#### Required work
- a) Set down the part of the gateway test excerpt starting with "Method 2: Auto-ID" and going on through "field (e.g., 550e8400-e29b-...).", matching it word for word.
- b) Answer these questions from the gateway test excerpt:
(i) What does the gateway generate when no X-Request-ID header is provided?
(ii) Which curl flag disables buffering in the streaming test?
(iii) How many requests per minute per IP is the gateway configured to allow?
— START OF Source extract —
Method 2: Auto-ID Generation Test
If you don't provide an X-Request-ID header, the gateway will generate a unique UUID for you:
curl -X POST http://localhost:8080/v1/chat/completions \
-H "Content-Type: application/json" \
-d '{
"messages": [{"role": "user", "content": "Hi, baby!"}]
}'
What to look for: A valid UUID in the "id" field (e.g., 550e8400-e29b-...).
Method 3: Streaming Test
Test the Server-Sent Events (SSE) streaming functionality. Use the -N flag to disable buffering and see the "typewriter" effect:
curl -N -X POST http://localhost:8080/v1/chat/completions \
-H "Content-Type: application/json" \
-d '{
"stream": true,
"messages": [{"role": "user", "content": "This is a streaming test."}]
}'
What to look for: The response should arrive in chunks (prefixes of data: {...}) rather than all at once.
Method 4: Rate Limiting Test
The gateway is configured to allow 5 requests per minute per IP. You can test this by running a quick loop:
for i in {1..6}; do
curl -s -o /dev/null -w "Request $i: %{http_code}\n" -X POST http://localhost:8080/v1/chat/completions \
-H "Content-Type: application/json" \
-d '{"messages": [{"role": "user", "content": "ping"}]}';
done
What to look for: The first 5 requests should return 200, and the 6th request should return 429 (Too Many Requests).
— END OF Source extract —
— START OF Extracted entries —
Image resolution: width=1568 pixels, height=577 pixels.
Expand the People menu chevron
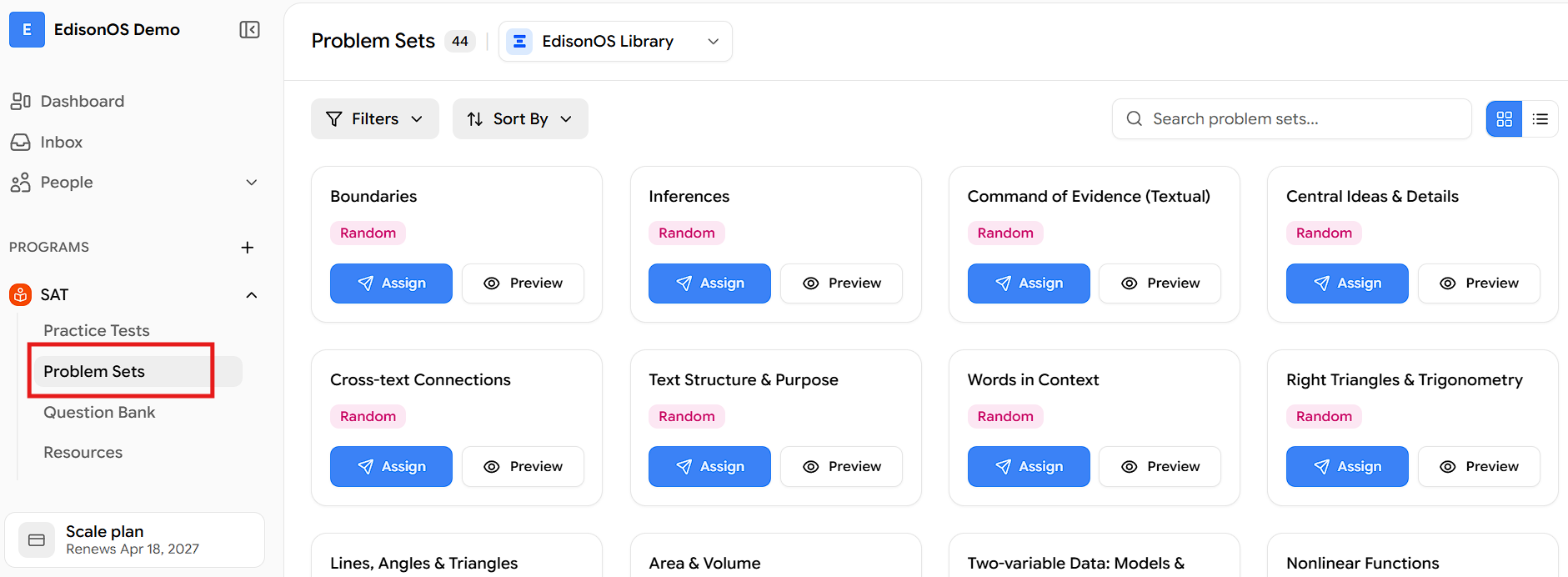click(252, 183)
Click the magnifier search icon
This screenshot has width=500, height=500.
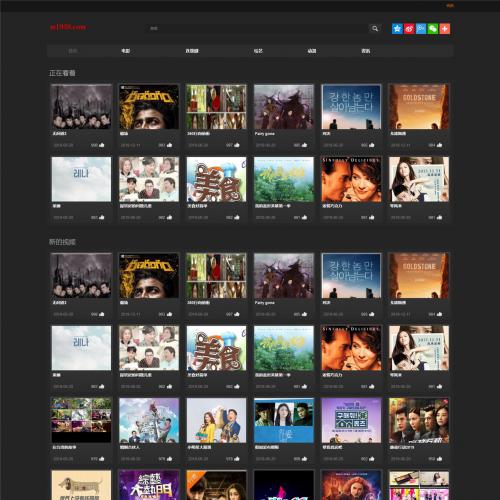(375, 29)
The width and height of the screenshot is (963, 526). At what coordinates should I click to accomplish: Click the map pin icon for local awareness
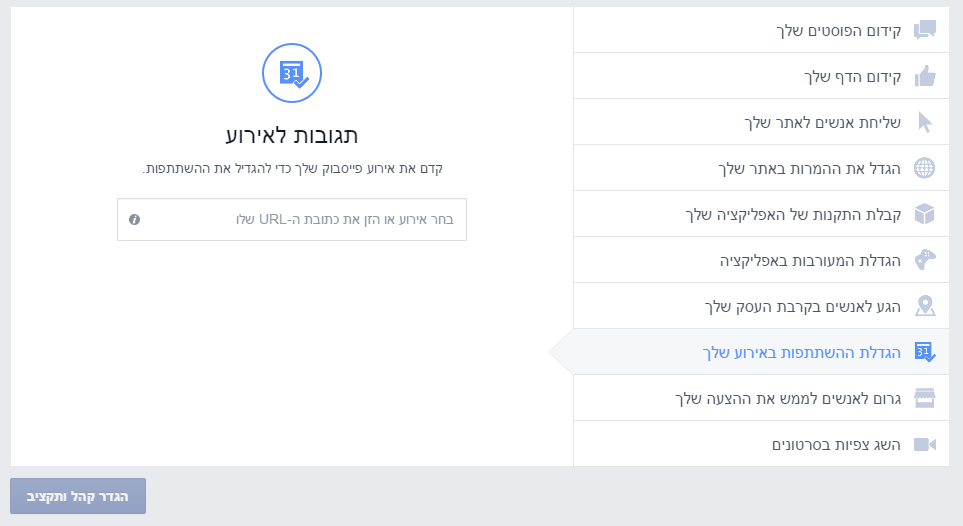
— END OF Extracted entries —
— START OF Extracted entries —
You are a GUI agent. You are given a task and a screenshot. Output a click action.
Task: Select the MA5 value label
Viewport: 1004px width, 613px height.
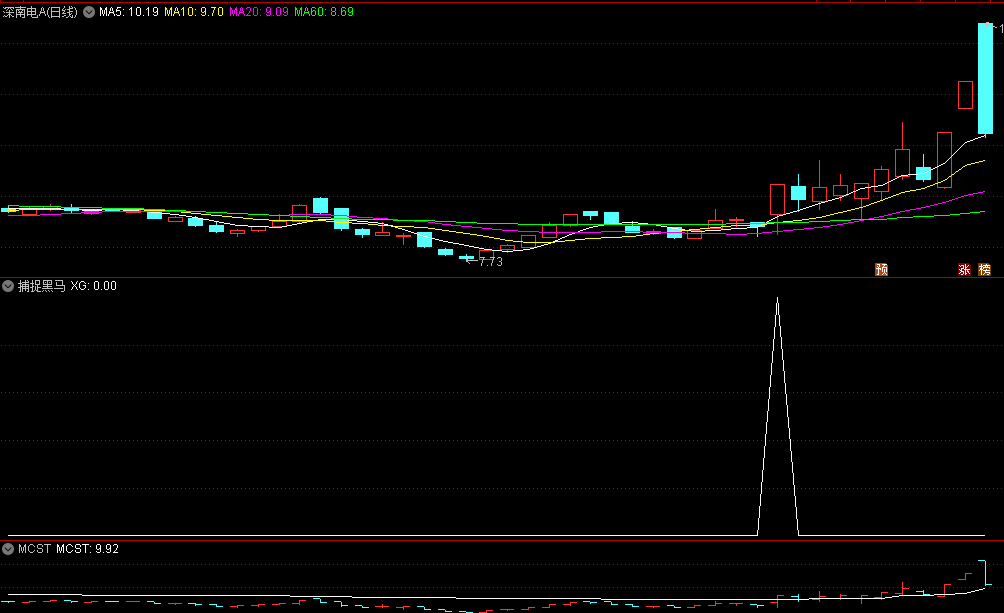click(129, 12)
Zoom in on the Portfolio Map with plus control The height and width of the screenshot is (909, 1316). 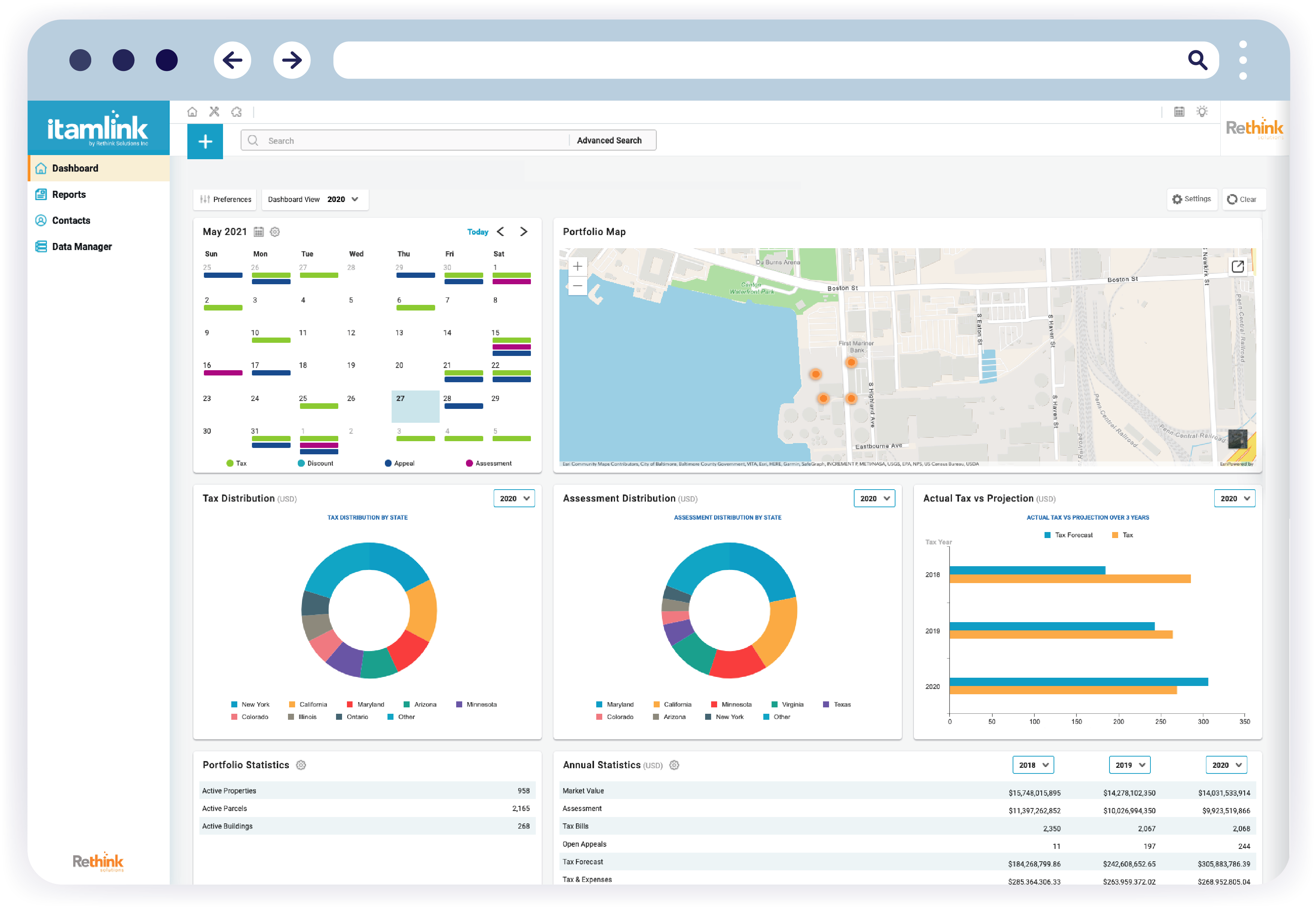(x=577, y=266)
— END OF Extracted entries —
#### Expected answers
- a)
Method 2: Auto-ID Generation Test
If you don't provide an X-Request-ID header, the gateway will generate a unique UUID for you:
curl -X POST http://localhost:8080/v1/chat/completions \
-H "Content-Type: application/json" \
-d '{
"messages": [{"role": "user", "content": "Hi, baby!"}]
}'
What to look for: A valid UUID in the "id" field (e.g., 550e8400-e29b-...).

- b)
(i) A unique UUID
(ii) -N
(iii) 5